The other piece of the model has to do with multiple paths. For example, some children are sensory over-reactive; some are sensory under-reactive; and others have severe motor planning problems. And some children have combinations of these challenges. These are all very different biological pathways that may result in difficulties of relating and communicating.
In summary, current research suggests a complex model for understanding the causes of autism. It is likely that there are a number of different paths, each with different cumulative risk factors associated with them, that lead to autism.
MYTH: “Children with autistic spectrum disorders can’t read the emotions of others.”

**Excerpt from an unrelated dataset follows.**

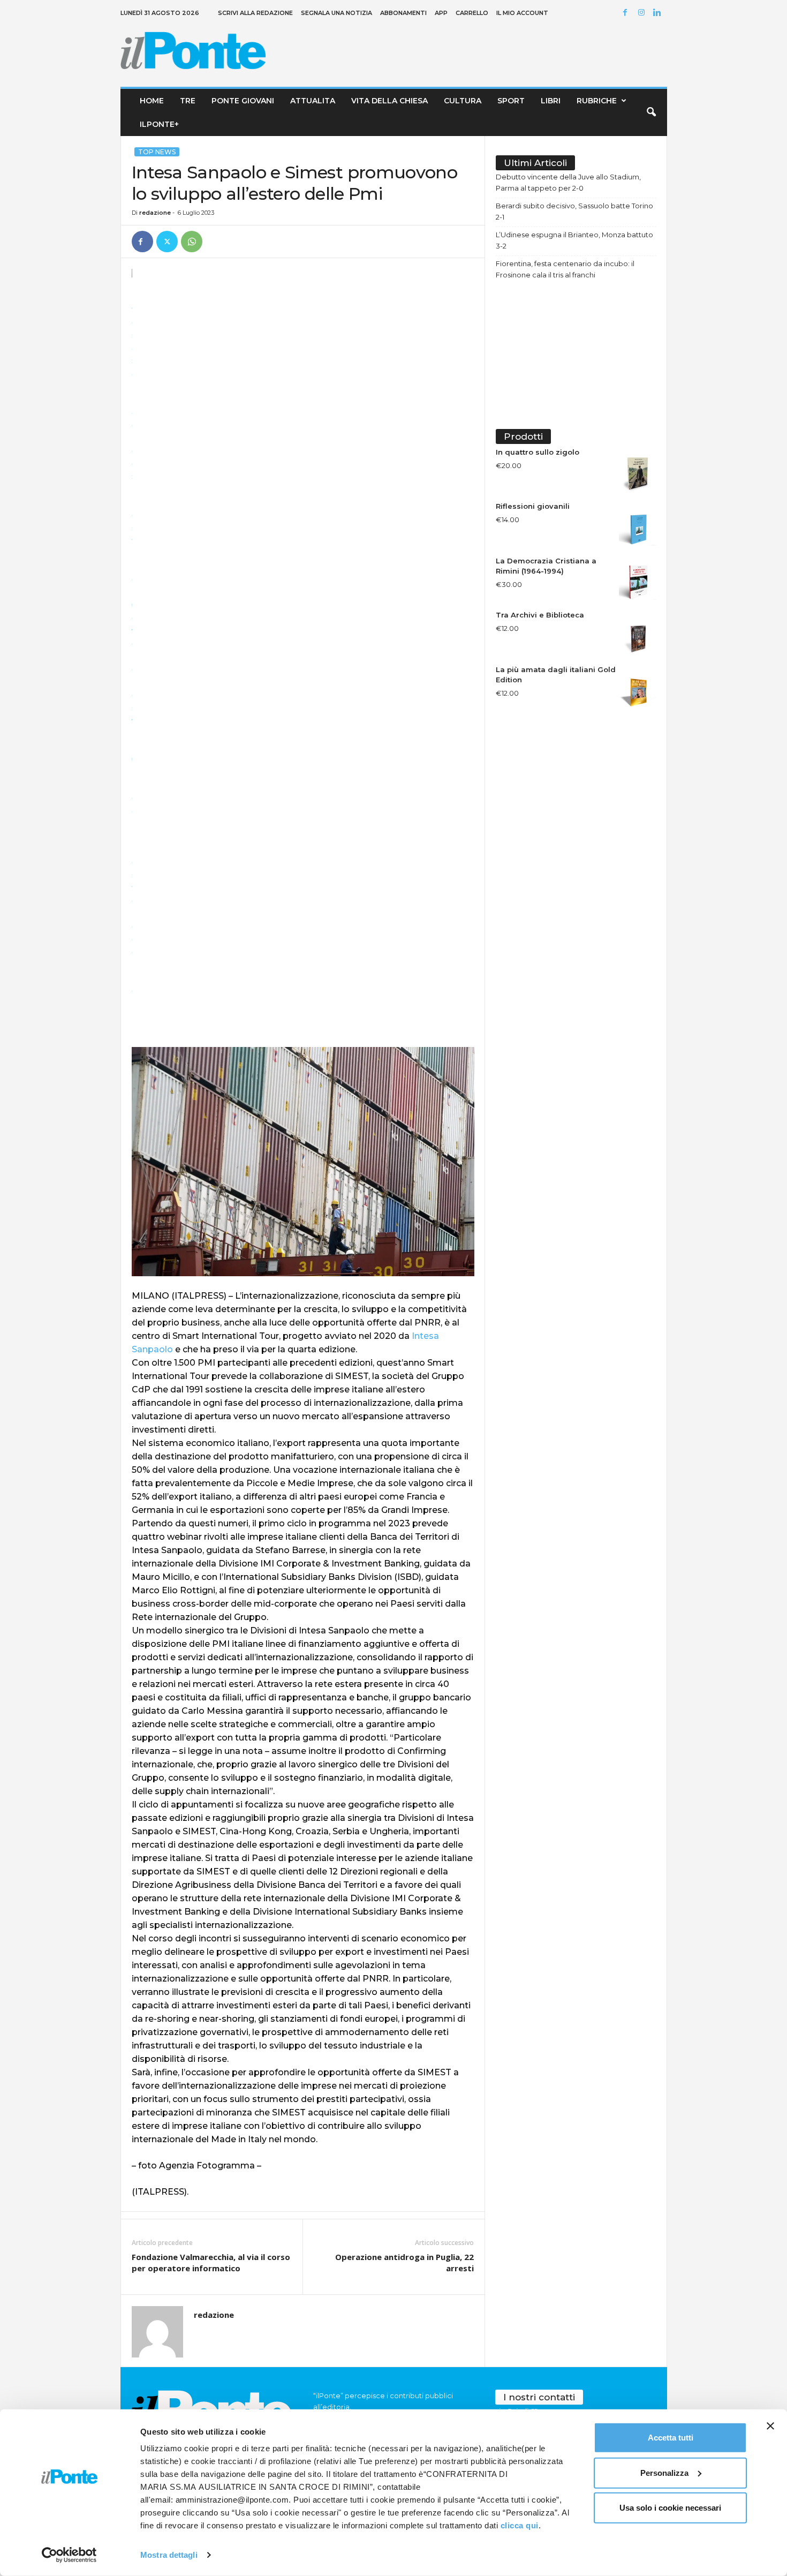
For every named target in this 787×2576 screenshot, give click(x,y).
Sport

FACT: The research that has supported this assertion is open to major questions by more recent research. A recent study suggested that children with ASD process facial expressions in a different part of the brain than those without the disorder. But Professor Morton Gernsbacher and colleagues at the University of Wisconsin found that in the original study, the children may not have been looking at the face, so that the reason they appeared to not be processing the emotions of the face in the areas of the brain that normally process emotion was because they weren’t actually looking at the face. So in a replication of the original study, Gernsbacher et al encouraged the individuals to actually look at the face, and their finding was that then the individuals with autistic spectrum disorders processed the emotions in the exact same areas of the brain that those without ASD did.
The human face provides an enormous amount of information and can be overloading, especially for someone with sensory processing difficulties. Just like a shy person at a cocktail party may look down at your ankles or look away until they warm up, similarly children, or adults, who are sensory over-reactive may need a little warm-up period before they can look at your face. This doesn’t mean they can’t look at the face or that they process emotions from the face differently; it just means that they find it stressful to look at the face too quickly. When Gernsbacher and colleagues measured the emotional reactivity of these individuals, they found that when they did encourage them to look at the face, the physiological measurements suggested some degree of stress response. In conclusion, they found that the individuals were processing emotion in the same way as everyone else, but that they had a preference for not looking at the face because it was overloading and somewhat stressful.
MYTH: Individuals with autism are intellectually impaired or not as smart as others
FACT: Individuals with autism can be incredibly smart and not so smart just like their neurotypical peers. People often incorrectly assume that an individual with autism has reduced intelligence. This is a dangerous assumption and one that undermines the autistic from reaching their fullest potential.